3. Clear accountability and oversight Fraud prevention should sit clearly within governance structures. This might include regular reporting to the audit committee, defined roles for senior management, and visible trustee engagement with fraud risk.
4. Culture and awareness Most fraud risks are not purely technical, they involve behaviour, judgement and opportunity. Staff and volunteers need to understand both expectations and escalation routes. This is as important as any formal control.
5. Monitoring and evolution “Reasonable procedures” are not static. They should be reviewed and adapted as the organisation evolves, particularly where there are changes in funding models, partnerships or delivery structures.
Anonymised case study: strengthening confidence through structure
A medium-sized organisation operating across multiple locations had experienced several low-value but recurring control issues. Examples of these issues were expense irregularities, inconsistent procurement approvals, circumvention of procurement procedures and limited oversight of local operations.
There was no single significant fraud incident that occurred, but the cumulative effect raised concerns at board level. The organisation began to ask itself when the new failure to prevent fraud offence went live: “would our existing framework meet expectations under the new offence?”

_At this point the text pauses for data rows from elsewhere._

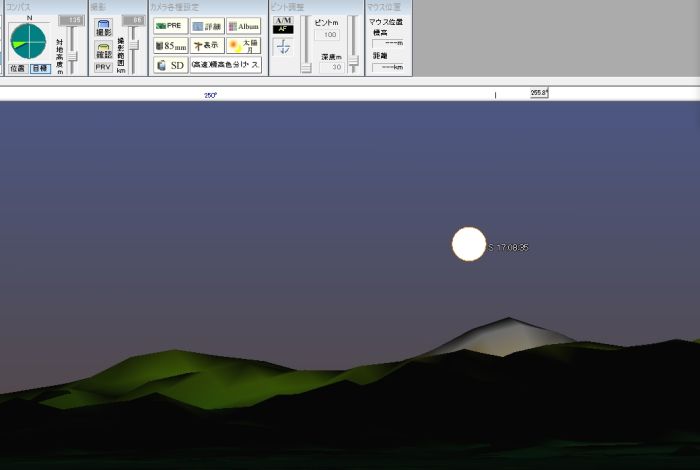Click the white sun disc in the sky
700x470 pixels.
(x=468, y=244)
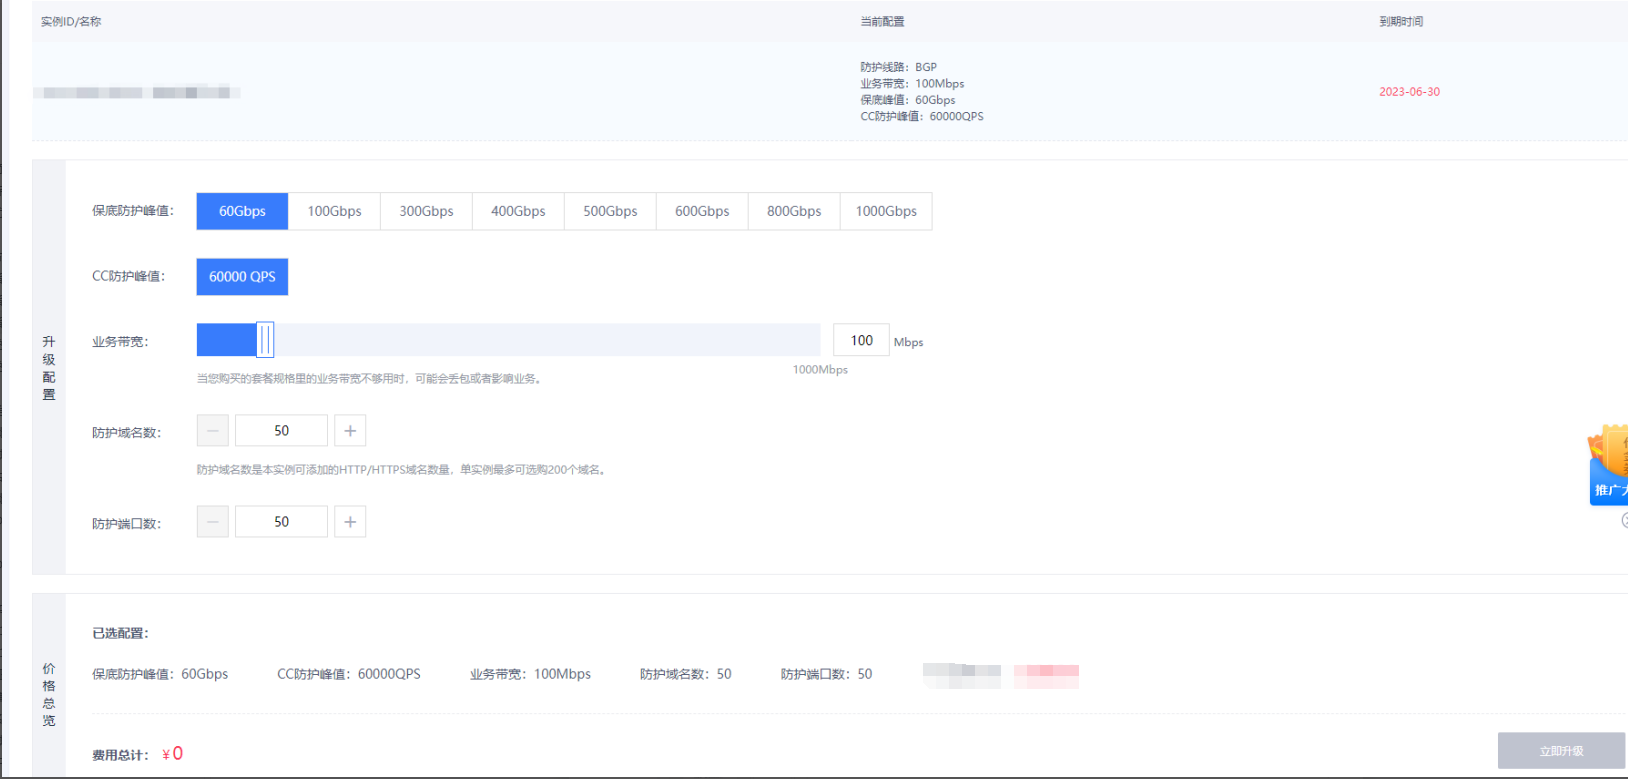Increase the protected domain count
Image resolution: width=1628 pixels, height=779 pixels.
coord(350,431)
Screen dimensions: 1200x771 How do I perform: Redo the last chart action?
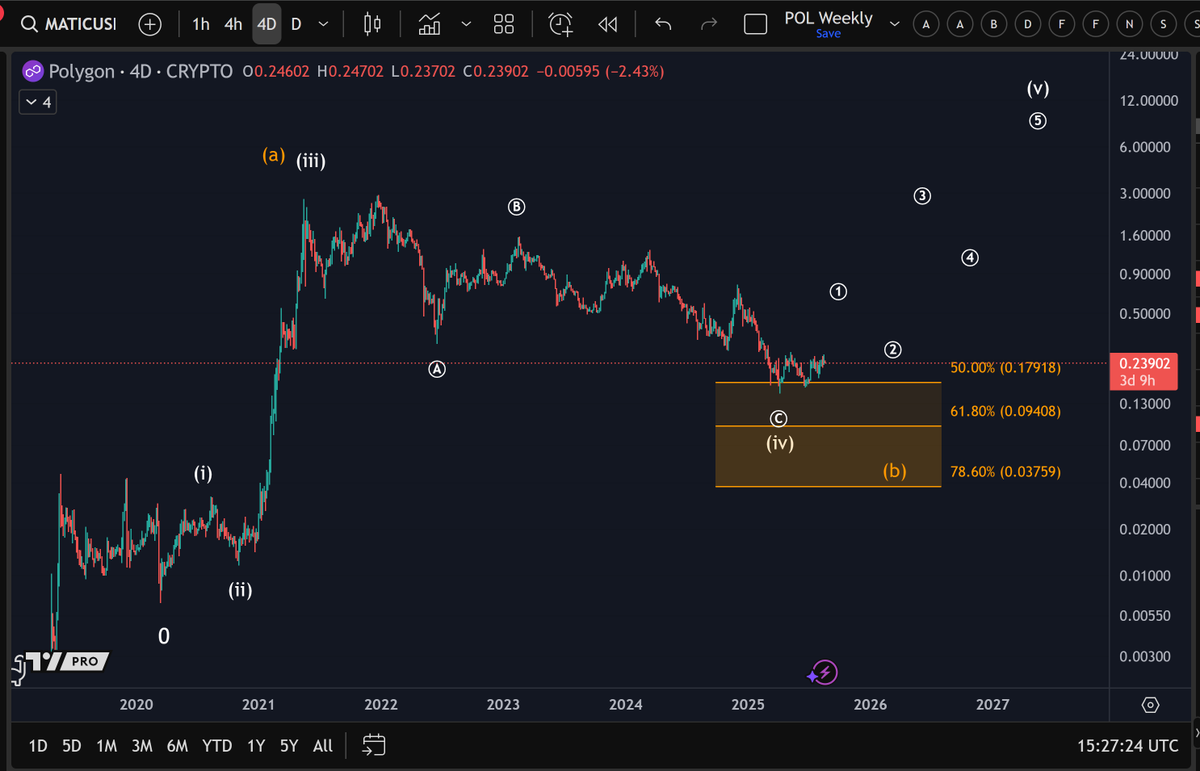(710, 23)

A targeted review identified that the issue was not a lack of controls, but a lack of consistency and clarity. Controls differed between teams, risk ownership was unclear, and escalation and reporting were limited.
In response, the organisation:
• carried out a focused fraud risk assessment aligned to its operating model;
• standardised key financial controls across teams;
• updated existing policies to ensure consistency across the organisation;
• communicated updates to processes and policies to all employees;
• introduced clearer reporting on fraud risk to the audit committee; and
• delivered practical training to operational staff.
The result was not a dramatic overhaul, but a more consistent, coherent and transparent framework. Board members reported increased confidence in their oversight, and management had greater clarity on fraud risk exposure.
Turning change into opportunity
The failure to prevent fraud offence may feel like an additional regulatory pressure. But it provides a useful lens through which to reassess existing arrangements.
For charity finance leaders and trustees, the key question is not “are we compliant?”, but “do we genuinely understand and manage our fraud risks?”.
Organisations that take the opportunity to answer that question will not only strengthen their compliance position but will also build resilience, improve decision-making, and protect the resources entrusted to them.